Any business operation involves a level of collaboration, co-operation, and partnership with other parties. Put simply, counterparty risk measures how likely it is that the other person may default on its obligations. This is often considered in terms of costs and payment, but it can also refer to delivery of services, actions, and other commitments. It’s important that you assess the counterparty risk ahead of making any business deal, so that you understand the potential costs to your business.
What’s the difference between credit risk and counterparty credit risk?
You may have heard these terms used interchangeably, and their similarity can cause confusion. A counterparty credit risk is simply a subtype of a credit risk. The term “credit risk” covers all types of economic loss, including both counterparty and issuer credit risks. It’s a term often used when talking about banks loaning money or corporate bonds.
Counterparty credit risk comes in two forms: pre-settlement risk and settlement risk. The former applies during a transaction while the latter applies thereafter. Settlement risk can then be further divided into default risks – i.e., a complete non-fulfilment of an obligation – and settlement timing risks, such as late performance.
How do you design a counterparty risk model?

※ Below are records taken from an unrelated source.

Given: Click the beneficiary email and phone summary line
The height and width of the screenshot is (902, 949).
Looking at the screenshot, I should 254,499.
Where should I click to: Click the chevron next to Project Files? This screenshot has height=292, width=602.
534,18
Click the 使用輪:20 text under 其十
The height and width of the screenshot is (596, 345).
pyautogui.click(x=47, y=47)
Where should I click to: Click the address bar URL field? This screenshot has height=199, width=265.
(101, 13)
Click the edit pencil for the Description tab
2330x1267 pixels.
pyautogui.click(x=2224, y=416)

There are a number of different ways to approach modelling counterparty risk, and the method you choose will likely depend on the type of business you’re working in and the biggest risks to your organisation. There are some important numbers that will apply to all models, such as the probability of a default and the loss likely to be incurred if there is a default. Similarly, there may be influences that go beyond the businesses involved in the transaction, such as the general economy.
Of course, some of these numbers can be difficult to quantify. There have been attempts to standardise risk factors through the Basel Accords, a series of regulations (including the liquidity coverage ratio) that are backed by major global banks.

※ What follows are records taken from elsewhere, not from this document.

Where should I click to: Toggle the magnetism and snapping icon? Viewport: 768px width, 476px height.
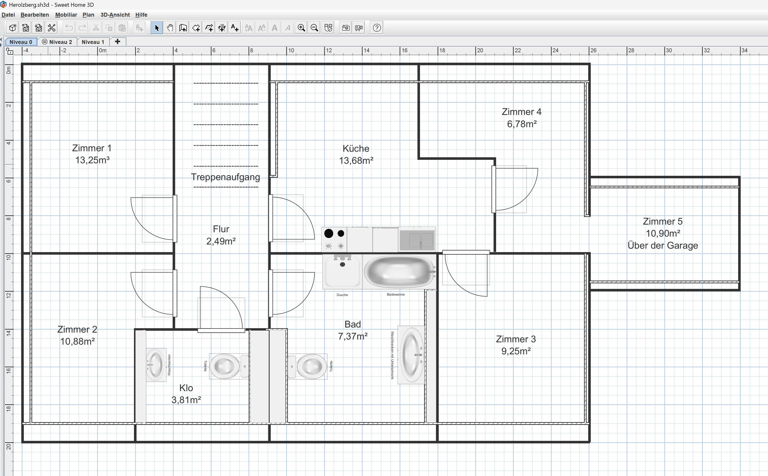(x=328, y=28)
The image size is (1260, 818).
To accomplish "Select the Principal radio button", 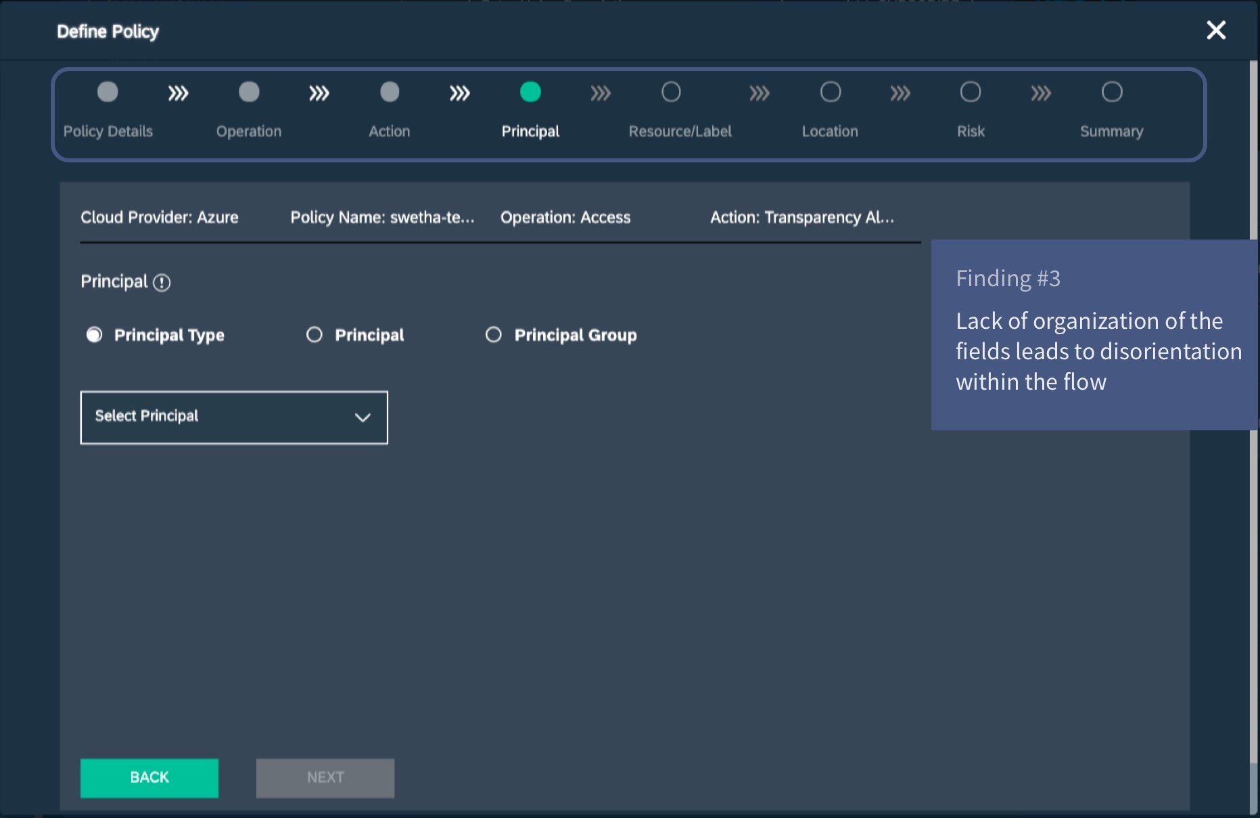I will pos(314,335).
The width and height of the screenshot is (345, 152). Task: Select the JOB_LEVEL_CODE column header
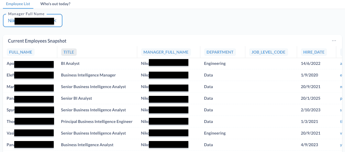tap(268, 52)
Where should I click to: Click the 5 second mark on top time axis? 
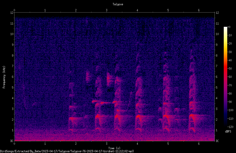point(168,10)
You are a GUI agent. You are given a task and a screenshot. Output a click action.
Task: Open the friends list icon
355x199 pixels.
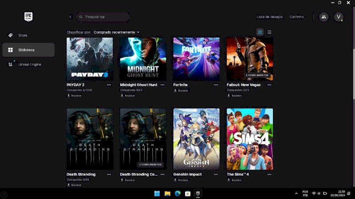click(x=323, y=17)
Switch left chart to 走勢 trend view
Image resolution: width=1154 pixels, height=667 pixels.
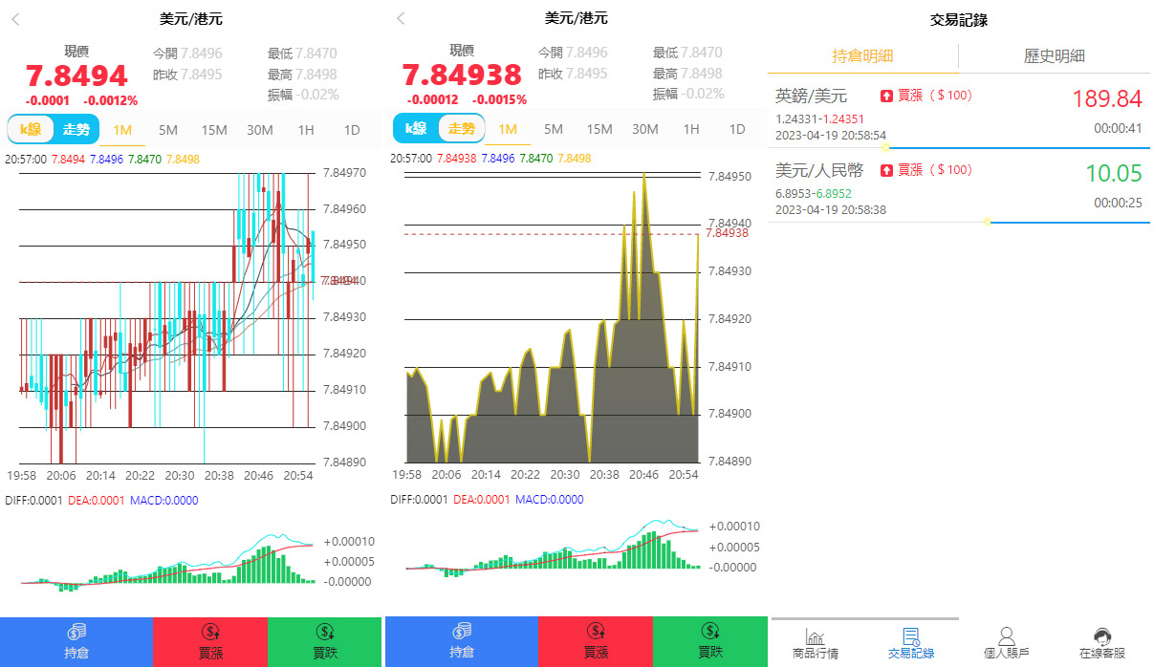coord(76,129)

What factors influence counterparty risk?
The specific factors that are relevant to each business in measuring counterparty risk vary. There will be both quantitative and qualitative factors to be considered, including financial strength, industry reputation, and collateral.
It is then essential to decide whether a risk is worth taking – high or not. Again, the variables that go into making this call will be dependent on your organisation, but potential profits and your business’s ability to withstand loss will be significant factors.
What are some examples of counterparty risk?
Counterparty risk comes in many different forms but is often referred to in relation to equity and bonds. Investors are exposed to counterparty risks when they invest in bonds – and the risk often correlates with the potential returns.
How can you limit counterparty risk?
The most obvious way to limit counterparty risk is to work with stable and reliable counterparties. The more secure the counterparty to a transaction is, the less likely it is they will default on the contract. It’s important to understand the relative market positions of your organisation and those you’re dealing with in order to put the transaction into proper context.
Some businesses opt to attach a risk premium to high-risk transactions – both to protect the party taking the risk and to incentivise them to work with the party presenting the risk. This is most often seen in the form of high interest rates for investments in less stable or less established companies.